_PROBLEM_. Count the lines in the records below that contain the word "gradient" and give only the number.

_INFORMATION SUPPLIED_.
= = =

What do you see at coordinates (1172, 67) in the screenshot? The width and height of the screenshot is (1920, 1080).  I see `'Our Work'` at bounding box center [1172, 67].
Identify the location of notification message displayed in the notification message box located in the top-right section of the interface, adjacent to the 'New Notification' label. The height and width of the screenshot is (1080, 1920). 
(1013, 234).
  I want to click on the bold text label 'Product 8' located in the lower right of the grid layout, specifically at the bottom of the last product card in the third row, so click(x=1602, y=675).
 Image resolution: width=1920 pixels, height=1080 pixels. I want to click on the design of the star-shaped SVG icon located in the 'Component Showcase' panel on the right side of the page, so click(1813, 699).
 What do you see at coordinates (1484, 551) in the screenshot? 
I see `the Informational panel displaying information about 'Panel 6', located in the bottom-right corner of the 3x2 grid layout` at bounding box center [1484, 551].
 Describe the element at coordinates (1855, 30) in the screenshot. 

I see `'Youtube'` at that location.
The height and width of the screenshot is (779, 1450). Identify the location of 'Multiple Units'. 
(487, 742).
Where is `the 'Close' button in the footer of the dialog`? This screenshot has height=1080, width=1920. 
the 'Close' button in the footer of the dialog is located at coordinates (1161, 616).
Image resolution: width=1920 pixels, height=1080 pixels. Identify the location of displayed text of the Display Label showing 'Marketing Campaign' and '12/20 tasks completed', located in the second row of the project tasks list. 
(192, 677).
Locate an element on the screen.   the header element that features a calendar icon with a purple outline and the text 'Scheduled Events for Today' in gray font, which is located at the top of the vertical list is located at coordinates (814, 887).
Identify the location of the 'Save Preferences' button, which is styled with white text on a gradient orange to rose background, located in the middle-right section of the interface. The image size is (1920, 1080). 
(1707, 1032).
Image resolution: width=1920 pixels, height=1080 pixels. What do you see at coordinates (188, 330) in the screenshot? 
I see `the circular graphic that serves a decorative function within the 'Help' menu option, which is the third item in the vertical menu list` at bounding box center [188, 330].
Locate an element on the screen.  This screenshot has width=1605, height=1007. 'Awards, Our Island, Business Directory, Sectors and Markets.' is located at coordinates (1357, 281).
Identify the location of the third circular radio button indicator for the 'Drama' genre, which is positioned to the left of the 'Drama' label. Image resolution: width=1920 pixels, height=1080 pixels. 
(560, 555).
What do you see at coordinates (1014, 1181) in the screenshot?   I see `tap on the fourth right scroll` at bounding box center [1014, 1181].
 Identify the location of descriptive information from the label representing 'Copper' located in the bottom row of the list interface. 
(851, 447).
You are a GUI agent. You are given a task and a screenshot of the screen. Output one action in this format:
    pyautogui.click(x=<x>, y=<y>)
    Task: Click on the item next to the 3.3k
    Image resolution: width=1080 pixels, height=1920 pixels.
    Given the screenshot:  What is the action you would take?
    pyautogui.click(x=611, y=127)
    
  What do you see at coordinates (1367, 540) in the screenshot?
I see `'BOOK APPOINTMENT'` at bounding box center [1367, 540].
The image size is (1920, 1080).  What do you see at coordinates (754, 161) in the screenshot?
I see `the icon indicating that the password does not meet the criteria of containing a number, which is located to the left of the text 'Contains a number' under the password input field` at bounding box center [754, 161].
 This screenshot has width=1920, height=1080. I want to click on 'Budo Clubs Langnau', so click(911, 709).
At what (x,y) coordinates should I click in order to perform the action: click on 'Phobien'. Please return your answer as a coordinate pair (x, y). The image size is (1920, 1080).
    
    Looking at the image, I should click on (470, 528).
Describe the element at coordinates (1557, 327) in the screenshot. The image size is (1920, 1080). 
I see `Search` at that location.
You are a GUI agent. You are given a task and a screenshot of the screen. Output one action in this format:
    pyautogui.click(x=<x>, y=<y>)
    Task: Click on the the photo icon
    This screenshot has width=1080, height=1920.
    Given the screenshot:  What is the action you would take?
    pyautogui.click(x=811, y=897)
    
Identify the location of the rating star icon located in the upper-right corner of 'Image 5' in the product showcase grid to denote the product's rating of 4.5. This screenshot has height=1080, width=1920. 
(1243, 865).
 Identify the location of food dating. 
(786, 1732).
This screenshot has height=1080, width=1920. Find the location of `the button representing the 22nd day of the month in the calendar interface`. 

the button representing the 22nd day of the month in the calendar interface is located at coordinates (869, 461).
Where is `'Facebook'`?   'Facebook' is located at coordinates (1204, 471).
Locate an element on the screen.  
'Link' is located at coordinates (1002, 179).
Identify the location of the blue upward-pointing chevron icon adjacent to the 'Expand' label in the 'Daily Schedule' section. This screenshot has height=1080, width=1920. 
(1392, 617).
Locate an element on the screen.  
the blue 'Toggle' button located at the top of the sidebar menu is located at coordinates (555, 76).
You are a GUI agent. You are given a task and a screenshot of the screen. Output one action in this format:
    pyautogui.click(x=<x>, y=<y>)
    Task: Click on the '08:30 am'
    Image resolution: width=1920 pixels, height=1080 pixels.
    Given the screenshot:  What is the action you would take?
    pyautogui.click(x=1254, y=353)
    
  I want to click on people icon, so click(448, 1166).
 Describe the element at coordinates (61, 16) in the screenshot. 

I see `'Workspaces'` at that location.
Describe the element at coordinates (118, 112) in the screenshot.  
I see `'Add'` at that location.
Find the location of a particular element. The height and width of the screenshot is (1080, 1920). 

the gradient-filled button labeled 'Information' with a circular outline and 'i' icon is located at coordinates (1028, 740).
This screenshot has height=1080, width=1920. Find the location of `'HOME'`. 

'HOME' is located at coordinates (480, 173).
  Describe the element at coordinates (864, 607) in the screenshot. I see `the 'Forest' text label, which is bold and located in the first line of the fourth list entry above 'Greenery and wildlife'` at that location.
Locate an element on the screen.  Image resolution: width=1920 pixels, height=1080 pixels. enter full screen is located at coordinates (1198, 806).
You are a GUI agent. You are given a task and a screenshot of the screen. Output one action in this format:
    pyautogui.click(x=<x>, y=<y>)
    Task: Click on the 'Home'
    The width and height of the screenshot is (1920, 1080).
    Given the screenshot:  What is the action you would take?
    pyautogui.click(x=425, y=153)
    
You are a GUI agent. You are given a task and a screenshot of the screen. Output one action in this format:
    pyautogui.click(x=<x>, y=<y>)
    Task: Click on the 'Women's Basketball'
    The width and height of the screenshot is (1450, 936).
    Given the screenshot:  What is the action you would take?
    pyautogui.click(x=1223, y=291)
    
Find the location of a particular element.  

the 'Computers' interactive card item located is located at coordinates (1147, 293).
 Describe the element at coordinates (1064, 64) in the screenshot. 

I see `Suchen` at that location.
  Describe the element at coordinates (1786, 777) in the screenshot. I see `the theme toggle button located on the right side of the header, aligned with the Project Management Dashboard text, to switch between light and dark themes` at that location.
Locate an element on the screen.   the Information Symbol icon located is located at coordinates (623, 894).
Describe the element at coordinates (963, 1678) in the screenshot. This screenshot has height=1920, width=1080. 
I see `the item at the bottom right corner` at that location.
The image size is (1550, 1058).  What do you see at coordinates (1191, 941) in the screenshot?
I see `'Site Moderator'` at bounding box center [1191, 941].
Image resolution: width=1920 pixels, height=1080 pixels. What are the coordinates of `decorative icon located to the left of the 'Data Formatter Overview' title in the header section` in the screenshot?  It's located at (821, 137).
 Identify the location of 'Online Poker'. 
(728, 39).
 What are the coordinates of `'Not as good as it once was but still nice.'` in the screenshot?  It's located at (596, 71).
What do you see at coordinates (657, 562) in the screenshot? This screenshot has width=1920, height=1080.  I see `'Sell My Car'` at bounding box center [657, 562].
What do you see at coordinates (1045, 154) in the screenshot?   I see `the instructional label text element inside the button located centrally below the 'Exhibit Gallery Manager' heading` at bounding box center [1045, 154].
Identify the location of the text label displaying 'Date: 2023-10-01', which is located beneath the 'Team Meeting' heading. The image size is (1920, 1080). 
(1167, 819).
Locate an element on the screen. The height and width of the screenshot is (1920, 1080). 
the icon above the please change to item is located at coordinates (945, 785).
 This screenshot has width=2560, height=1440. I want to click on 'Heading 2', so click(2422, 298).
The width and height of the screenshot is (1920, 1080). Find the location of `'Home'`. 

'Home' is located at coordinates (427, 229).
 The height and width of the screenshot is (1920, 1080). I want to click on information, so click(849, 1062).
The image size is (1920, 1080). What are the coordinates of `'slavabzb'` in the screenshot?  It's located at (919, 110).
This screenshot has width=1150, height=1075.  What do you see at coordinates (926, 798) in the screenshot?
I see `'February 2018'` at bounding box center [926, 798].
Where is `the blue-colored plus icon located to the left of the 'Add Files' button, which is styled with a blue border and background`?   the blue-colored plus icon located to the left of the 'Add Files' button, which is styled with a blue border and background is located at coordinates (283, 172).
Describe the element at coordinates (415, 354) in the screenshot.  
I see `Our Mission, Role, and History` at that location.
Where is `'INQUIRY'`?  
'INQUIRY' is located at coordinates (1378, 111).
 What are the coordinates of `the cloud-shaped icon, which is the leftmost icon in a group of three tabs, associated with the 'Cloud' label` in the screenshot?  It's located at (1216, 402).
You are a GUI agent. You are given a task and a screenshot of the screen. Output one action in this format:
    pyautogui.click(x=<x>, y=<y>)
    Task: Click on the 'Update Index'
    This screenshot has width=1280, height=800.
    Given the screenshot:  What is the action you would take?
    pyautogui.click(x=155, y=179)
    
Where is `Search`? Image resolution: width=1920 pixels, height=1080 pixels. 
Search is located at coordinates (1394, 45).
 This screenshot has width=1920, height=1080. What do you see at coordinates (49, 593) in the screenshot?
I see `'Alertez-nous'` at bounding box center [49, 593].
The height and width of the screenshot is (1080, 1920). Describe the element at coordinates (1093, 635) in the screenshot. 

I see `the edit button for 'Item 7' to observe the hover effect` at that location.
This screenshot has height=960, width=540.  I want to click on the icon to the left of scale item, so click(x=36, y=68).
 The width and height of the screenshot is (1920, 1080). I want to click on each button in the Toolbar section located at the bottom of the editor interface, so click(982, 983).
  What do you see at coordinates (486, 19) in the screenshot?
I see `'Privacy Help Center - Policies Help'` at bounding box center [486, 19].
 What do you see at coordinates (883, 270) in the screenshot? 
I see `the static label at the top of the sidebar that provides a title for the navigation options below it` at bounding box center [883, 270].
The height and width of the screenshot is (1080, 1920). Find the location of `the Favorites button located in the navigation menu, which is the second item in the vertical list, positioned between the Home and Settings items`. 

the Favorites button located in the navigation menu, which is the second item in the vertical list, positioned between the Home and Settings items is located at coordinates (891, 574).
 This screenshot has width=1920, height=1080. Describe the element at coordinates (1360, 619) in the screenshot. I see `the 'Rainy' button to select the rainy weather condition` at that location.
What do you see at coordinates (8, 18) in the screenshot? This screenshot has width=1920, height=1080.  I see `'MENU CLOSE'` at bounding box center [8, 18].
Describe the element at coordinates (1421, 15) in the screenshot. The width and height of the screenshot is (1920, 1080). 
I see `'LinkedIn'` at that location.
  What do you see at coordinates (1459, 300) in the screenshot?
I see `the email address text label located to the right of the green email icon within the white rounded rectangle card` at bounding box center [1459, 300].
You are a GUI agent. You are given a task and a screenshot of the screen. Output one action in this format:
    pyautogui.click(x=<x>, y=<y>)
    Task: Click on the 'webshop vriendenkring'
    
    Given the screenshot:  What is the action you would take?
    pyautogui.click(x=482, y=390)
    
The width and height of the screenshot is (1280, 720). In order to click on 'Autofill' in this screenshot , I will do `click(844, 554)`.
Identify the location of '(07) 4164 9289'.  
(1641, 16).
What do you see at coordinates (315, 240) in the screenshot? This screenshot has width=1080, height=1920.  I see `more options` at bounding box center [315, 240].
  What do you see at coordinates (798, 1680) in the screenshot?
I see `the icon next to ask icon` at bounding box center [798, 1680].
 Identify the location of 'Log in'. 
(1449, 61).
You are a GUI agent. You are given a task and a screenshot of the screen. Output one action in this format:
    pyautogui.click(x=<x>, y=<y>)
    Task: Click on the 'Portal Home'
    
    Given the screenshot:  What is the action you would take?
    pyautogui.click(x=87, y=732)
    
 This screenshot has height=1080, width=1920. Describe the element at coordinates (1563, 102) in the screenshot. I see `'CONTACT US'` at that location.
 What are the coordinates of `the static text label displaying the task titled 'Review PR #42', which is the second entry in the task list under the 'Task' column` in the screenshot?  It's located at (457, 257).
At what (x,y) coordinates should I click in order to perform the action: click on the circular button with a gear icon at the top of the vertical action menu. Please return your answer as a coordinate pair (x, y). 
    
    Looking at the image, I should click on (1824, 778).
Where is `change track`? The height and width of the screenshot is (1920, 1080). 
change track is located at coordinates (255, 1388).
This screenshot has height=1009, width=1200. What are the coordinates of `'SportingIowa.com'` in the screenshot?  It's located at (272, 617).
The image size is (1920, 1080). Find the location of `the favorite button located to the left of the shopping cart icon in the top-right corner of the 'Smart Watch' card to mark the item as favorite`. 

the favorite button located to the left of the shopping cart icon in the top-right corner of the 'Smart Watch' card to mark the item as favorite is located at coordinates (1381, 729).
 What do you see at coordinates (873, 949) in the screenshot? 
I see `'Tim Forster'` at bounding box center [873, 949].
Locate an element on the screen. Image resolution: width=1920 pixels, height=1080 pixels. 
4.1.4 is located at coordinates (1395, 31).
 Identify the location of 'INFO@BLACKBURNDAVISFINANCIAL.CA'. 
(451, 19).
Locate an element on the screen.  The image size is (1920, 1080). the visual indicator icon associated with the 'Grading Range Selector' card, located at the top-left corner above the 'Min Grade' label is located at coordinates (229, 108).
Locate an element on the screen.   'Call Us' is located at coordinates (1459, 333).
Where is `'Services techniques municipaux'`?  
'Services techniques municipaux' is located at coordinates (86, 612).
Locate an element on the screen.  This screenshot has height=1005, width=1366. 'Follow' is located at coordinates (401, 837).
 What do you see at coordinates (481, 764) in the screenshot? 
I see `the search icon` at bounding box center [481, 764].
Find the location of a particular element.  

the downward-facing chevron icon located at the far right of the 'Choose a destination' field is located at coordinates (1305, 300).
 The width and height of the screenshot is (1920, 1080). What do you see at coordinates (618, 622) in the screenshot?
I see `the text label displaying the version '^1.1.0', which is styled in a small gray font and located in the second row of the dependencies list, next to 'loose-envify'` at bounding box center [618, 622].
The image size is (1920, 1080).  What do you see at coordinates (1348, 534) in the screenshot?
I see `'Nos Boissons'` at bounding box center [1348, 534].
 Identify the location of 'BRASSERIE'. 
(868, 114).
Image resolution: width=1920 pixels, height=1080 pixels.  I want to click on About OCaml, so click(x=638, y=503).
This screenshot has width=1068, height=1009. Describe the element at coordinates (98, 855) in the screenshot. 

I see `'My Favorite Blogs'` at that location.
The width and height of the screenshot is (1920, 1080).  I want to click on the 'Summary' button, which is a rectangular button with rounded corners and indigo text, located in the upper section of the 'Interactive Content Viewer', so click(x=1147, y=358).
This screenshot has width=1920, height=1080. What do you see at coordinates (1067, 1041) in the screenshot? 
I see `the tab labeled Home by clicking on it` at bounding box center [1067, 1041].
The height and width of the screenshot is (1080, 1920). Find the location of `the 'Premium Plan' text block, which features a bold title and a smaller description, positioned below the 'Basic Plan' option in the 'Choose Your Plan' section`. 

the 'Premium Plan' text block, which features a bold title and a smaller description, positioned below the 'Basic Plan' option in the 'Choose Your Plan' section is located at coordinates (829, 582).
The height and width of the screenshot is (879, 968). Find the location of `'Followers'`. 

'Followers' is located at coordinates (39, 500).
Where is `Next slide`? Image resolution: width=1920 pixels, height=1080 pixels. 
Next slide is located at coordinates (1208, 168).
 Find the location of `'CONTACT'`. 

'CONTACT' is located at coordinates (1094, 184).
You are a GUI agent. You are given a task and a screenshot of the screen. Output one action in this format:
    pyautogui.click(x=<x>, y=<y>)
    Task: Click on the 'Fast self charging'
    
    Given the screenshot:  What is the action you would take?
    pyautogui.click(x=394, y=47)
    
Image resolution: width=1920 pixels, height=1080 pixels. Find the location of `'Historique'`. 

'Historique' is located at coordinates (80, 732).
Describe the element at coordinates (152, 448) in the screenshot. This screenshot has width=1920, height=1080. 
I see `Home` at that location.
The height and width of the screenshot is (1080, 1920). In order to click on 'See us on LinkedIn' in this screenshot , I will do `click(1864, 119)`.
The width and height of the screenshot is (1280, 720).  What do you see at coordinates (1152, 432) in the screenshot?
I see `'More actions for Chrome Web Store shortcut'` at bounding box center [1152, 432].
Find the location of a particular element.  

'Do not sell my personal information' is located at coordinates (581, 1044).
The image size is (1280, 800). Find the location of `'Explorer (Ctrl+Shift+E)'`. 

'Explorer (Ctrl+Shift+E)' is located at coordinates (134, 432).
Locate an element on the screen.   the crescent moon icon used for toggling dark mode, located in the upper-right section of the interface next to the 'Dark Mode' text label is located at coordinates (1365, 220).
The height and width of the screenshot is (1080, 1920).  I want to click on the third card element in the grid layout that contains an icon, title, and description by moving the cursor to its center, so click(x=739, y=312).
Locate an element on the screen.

= = =

_RESPONSE TO THE EXERCISE_. 2